Given medical education’s enthusiasm for advancing systems-based practice in its trainees, one could ask, “Why is this holistic approach not more evident in academic institutions?” Research indicates that individuals have a natural propensity to adopt a reductionist strategy when confronted by excessive amounts of information or complex data and to focus on the most accessible features for decision making.25 Proficiency in systems thinking is promoted by its practical application in one’s work and by primary experience with its benefits in problem solving compared with more linear thinking.20,24,26,53
Organizational infrastructure is another barrier to advancing a systems perspective on one’s institution.25 Narrower views of an organization are observed in rigidly hierarchical institutions and when exposure to other stakeholders and their roles is limited.25,53 More collaborative processes for data interpretation and decision making have been attempted in both undergraduate11,16,17,34,48 and graduate programs.54 Their reported success in promoting systems thinking and more actionable information for decision making provides support for the feasibility and sustainability of the assessment framework we propose.

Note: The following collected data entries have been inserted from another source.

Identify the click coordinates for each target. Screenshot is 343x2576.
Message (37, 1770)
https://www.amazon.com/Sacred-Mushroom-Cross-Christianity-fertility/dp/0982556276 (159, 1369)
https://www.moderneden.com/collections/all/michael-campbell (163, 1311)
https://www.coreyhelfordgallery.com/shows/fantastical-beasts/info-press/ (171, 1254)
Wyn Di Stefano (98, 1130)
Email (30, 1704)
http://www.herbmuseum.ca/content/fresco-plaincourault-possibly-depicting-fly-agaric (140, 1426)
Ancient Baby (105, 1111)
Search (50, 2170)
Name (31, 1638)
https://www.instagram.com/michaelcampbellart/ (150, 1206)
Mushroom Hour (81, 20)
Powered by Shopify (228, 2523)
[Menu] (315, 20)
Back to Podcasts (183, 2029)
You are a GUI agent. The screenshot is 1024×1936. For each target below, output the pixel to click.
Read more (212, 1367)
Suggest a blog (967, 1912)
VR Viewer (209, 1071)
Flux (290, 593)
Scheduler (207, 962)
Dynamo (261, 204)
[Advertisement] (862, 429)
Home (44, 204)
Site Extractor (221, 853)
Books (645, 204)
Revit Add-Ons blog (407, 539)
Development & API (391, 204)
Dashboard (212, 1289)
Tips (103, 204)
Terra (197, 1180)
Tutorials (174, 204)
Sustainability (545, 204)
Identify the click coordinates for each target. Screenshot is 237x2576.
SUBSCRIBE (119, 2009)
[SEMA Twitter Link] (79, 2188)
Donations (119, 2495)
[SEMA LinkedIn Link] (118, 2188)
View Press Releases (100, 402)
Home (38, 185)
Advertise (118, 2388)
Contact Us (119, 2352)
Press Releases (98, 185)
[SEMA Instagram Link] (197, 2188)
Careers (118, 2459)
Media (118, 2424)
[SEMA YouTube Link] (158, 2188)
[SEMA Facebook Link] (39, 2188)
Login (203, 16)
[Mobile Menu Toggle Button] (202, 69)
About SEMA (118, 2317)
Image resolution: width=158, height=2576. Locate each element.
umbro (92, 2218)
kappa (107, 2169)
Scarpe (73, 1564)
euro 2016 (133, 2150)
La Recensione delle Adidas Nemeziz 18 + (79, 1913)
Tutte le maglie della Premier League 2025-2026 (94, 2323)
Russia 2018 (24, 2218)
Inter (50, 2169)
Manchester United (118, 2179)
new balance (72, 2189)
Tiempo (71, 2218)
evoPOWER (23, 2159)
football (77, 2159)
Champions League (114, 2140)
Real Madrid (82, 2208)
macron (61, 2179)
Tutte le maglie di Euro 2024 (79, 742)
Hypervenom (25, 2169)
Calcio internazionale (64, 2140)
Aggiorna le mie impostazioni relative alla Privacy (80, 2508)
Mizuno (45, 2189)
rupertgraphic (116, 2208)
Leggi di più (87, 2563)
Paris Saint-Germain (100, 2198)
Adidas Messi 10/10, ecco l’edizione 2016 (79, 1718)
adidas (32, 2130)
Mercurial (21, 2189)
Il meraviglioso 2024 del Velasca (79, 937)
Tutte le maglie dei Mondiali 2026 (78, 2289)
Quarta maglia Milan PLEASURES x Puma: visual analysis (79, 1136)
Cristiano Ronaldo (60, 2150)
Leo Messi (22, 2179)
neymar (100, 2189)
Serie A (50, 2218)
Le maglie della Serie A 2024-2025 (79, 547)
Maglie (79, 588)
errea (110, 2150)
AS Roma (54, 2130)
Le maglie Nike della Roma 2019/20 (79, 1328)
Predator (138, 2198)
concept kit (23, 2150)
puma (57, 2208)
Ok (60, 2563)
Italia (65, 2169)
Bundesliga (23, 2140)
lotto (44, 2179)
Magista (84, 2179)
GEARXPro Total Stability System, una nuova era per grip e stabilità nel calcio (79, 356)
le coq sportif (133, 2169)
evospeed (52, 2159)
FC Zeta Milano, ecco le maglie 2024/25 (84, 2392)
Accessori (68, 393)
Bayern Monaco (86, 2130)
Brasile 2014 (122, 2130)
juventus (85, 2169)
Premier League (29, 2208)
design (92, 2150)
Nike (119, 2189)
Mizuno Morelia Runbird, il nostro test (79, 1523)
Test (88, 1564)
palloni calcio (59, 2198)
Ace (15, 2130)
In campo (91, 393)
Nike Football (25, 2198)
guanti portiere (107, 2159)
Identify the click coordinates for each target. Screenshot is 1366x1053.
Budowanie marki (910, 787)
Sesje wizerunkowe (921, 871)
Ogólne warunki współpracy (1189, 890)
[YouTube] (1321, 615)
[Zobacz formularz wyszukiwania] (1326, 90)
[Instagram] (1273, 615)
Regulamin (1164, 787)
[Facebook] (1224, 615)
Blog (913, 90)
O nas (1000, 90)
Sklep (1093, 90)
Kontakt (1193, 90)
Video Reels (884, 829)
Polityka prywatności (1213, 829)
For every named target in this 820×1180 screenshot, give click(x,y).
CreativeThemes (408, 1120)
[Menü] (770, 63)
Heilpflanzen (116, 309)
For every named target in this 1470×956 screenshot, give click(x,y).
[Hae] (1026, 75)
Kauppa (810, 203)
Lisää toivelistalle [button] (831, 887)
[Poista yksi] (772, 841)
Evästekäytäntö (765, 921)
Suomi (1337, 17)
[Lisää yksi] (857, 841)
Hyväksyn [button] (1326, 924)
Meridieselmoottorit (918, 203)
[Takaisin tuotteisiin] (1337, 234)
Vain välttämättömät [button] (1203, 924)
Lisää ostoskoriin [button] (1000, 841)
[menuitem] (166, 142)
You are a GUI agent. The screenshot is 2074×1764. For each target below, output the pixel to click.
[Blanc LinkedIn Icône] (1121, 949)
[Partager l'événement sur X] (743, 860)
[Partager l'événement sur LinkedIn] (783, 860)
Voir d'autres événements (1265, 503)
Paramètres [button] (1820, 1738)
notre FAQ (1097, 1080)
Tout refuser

Despite the potential institutional benefits to be derived from implementing the proposed framework, understandable concerns about the increased stakeholder effort required for its implementation are legitimate. However, recent appeals from thought leaders in higher education13 and medical education accrediting bodies10,11,40 indicate their support for more comprehensive program evaluation. Both groups encourage more frequent, internally initiated review of outcomes data with specific attention to systemic factors that can be improved. Systems scientists maintain that a more holistic approach to assessment and evaluation results in greater efficacy and efficiency, improvement in the predictive value of assessment criteria employed, and more actionable information to guide program decision making. If so, all of these benefits would be valuable in advancing the medical education continuum’s ultimate goal of preparing providers to serve the needs of patients.
Acknowledgments: The authors acknowledge the formative value of their discussions with both faculty and scholars participating in the Harvard Macy Institute program, “A Systems Approach to Assessment in Health Care Profession Education” over the past 10 years. These considerations of medical education from a holistic perspective have significantly contributed to the development and refinement of the framework presented in this paper.